----- DATASET

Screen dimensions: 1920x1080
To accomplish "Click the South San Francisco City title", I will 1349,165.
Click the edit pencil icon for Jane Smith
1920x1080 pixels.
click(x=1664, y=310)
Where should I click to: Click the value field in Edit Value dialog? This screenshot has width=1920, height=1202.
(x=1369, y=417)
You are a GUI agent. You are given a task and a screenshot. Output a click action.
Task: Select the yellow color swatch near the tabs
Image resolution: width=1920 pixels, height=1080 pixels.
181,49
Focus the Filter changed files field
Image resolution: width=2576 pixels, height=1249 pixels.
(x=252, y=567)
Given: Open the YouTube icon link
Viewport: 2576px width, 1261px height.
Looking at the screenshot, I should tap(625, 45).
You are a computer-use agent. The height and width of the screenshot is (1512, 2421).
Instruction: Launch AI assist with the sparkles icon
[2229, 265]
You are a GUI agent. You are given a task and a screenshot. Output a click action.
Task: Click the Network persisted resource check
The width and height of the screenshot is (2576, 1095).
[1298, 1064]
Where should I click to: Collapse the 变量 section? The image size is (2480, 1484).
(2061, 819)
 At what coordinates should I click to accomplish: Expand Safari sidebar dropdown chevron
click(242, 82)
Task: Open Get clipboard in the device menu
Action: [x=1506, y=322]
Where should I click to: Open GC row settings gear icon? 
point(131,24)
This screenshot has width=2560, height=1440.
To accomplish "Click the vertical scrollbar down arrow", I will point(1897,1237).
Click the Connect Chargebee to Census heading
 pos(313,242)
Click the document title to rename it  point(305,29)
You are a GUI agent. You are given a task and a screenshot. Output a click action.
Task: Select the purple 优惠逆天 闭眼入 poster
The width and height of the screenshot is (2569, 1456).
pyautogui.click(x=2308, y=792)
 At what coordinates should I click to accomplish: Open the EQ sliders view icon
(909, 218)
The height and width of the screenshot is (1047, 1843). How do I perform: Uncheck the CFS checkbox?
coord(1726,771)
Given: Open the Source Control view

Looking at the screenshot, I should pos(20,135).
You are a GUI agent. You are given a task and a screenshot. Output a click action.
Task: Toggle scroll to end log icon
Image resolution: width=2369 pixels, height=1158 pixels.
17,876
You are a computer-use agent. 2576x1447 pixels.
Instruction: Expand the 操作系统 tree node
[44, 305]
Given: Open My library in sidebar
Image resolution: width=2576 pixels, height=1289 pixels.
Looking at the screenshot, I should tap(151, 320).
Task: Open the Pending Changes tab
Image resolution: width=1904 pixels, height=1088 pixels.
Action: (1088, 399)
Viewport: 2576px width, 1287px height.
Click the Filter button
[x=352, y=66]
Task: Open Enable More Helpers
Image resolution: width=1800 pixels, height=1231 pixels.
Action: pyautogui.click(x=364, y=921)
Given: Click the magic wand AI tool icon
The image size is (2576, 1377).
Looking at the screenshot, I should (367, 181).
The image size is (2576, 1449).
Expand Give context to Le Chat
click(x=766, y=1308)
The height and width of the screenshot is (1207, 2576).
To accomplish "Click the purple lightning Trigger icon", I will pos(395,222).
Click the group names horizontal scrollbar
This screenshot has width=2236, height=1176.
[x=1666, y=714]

----------

● **YOUR ASSIGNMENT**
Copy each line above containing the string "Select".

● **WRITTEN ANSWER**
Task: Select the yellow color swatch near the tabs
Task: Select the purple 优惠逆天 闭眼入 poster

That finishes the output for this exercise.